C’est un paysage de carte de vœux et pourtant c’est un paysage d’un réalisme troublant, presque photographique.
Ici l’hiver n’est pas une saison triste et morte. Le soleil s’infiltrant à travers les branches de la forêt se réverbère sur la neige et éclaire le tableau d’une lumière irréelle. Le silence intense des jours de neige est à peine troublé par le crissement feutré d’un traineau au loin sur le chemin. Si l’on prêtait l’oreille, on entendrait battre le coeur ralenti de tous les animaux endormis.
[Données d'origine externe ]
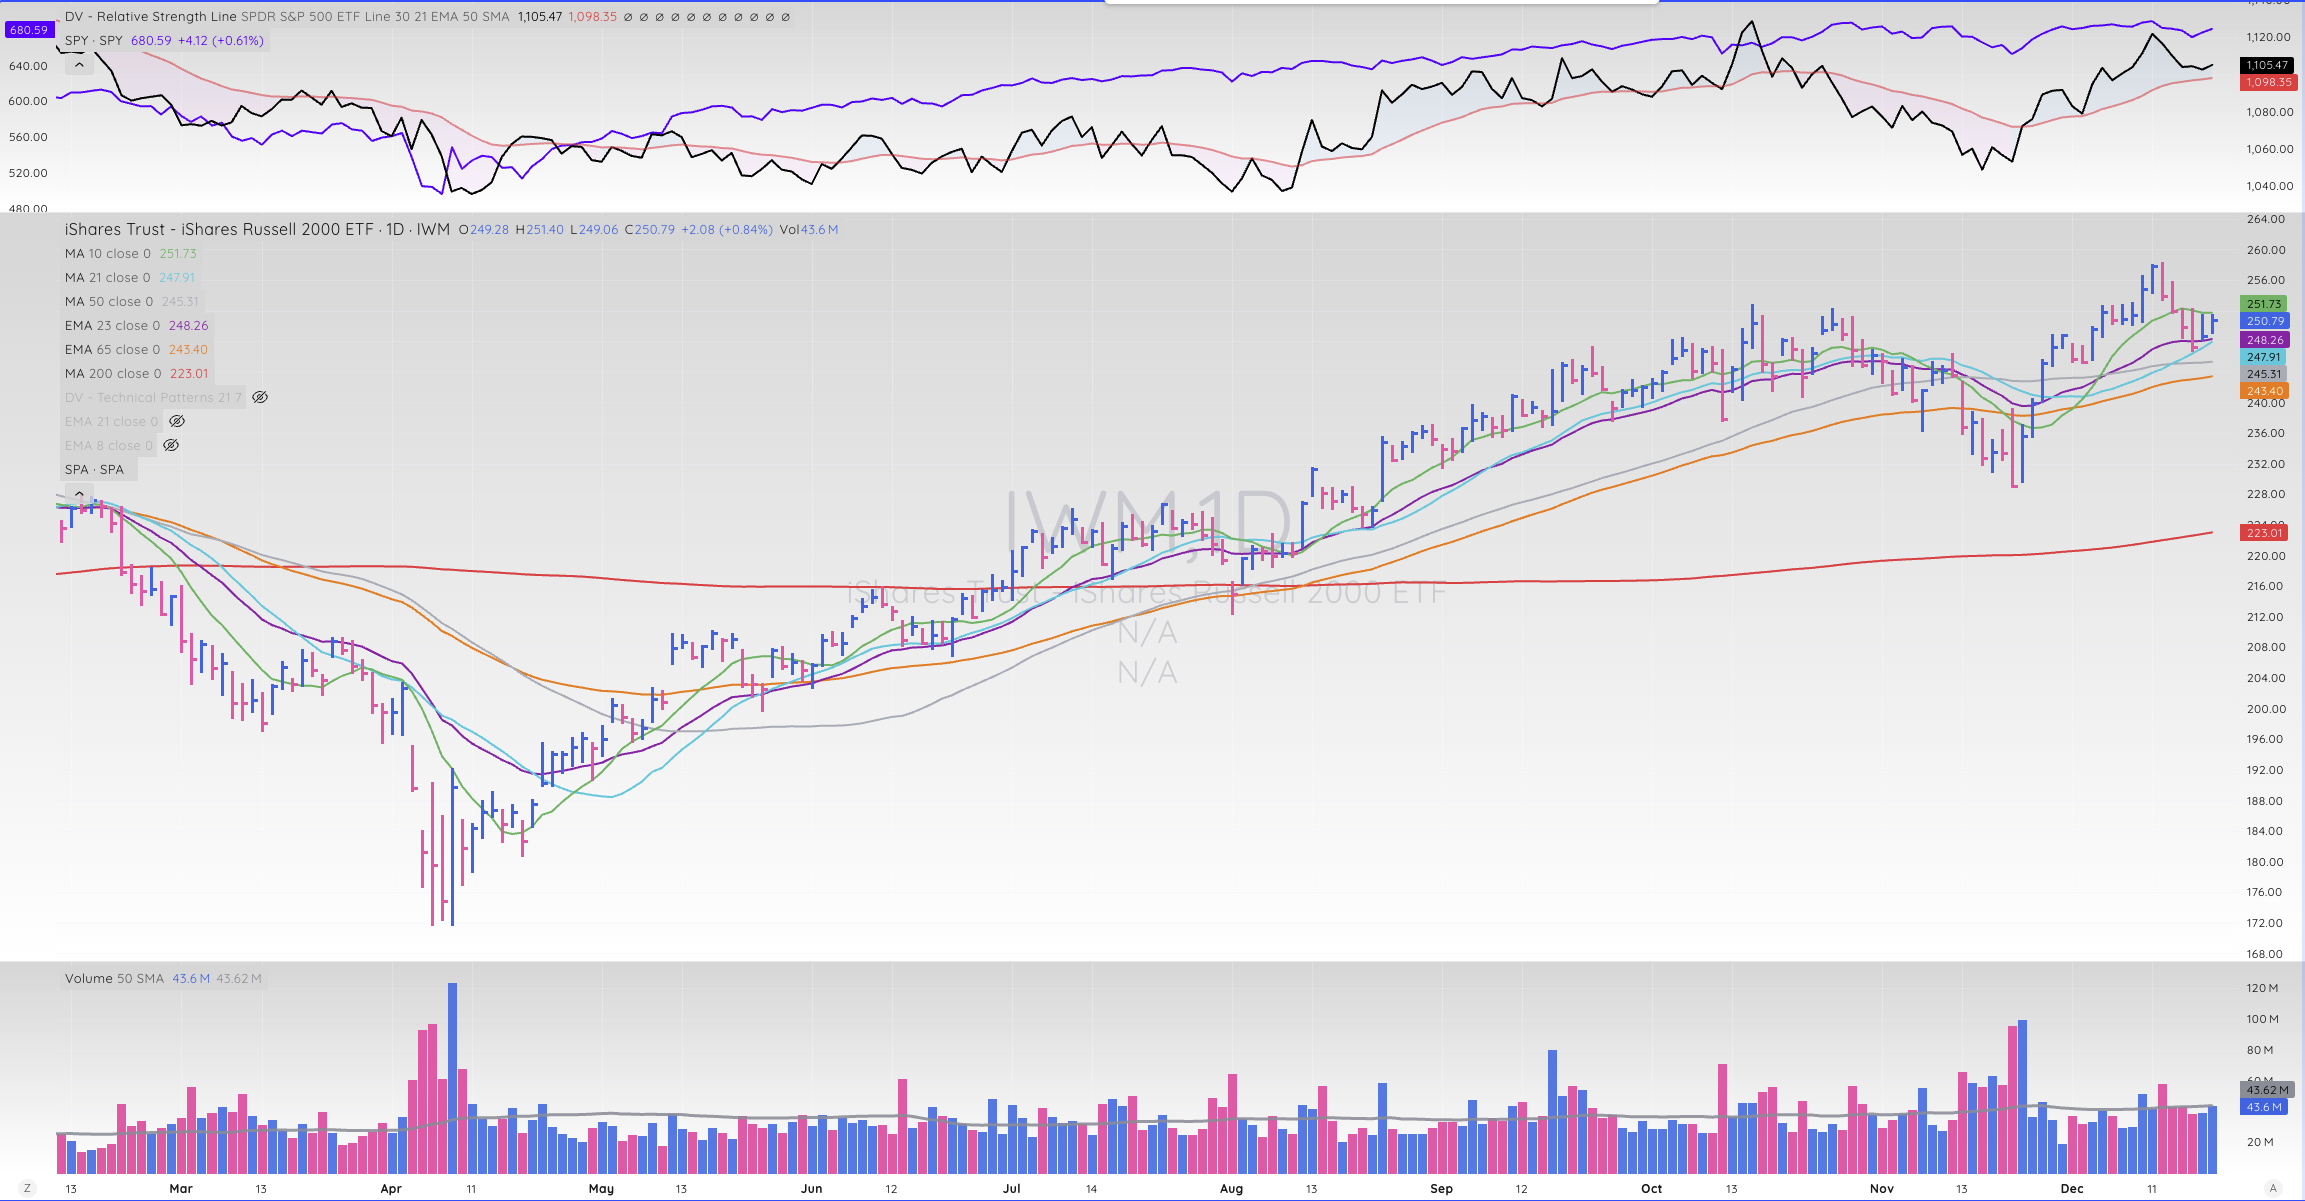The image size is (2305, 1201).
Task: Toggle visibility of EMA 8 close
Action: tap(171, 446)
La végétation s’affaisse sous le poids de la neige et pourtant c’est le cœur léger que l’homme rentre chez lui. Le cheval et le traineau ont marqué à l’aller la neige de leurs empreintes, l’animal n’a qu’à remettre ses pas dans les siens et suivre le chemin tout tracé. Le traineau, plus lourd, s’enfoncera sans doute un peu plus. Lourd du bois que l’homme ramène. Ce bois qui fait vivre la forêt et les hommes. Ce bois qui pour l’homme est synonyme de protection, de chaleur et de confort.
A l’orée de cette nouvelle année, c’est avec ce paysage de carte de vœux que je vous souhaite de marquer de vos pas audacieux des voies encore inexplorées mais de savoir aussi profiter de la chaleur du foyer qui vous attend.